Available records:
○ ○ ○

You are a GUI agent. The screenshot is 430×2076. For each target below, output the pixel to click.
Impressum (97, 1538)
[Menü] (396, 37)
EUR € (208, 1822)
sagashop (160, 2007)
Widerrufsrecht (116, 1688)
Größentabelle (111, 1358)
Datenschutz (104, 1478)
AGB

○ ○ ○

In the entries above, find the line with "Widerrufsrecht (116, 1688)", then retype it and every line after it exactly.

Task answer:
Widerrufsrecht (116, 1688)
Größentabelle (111, 1358)
Datenschutz (104, 1478)
AGB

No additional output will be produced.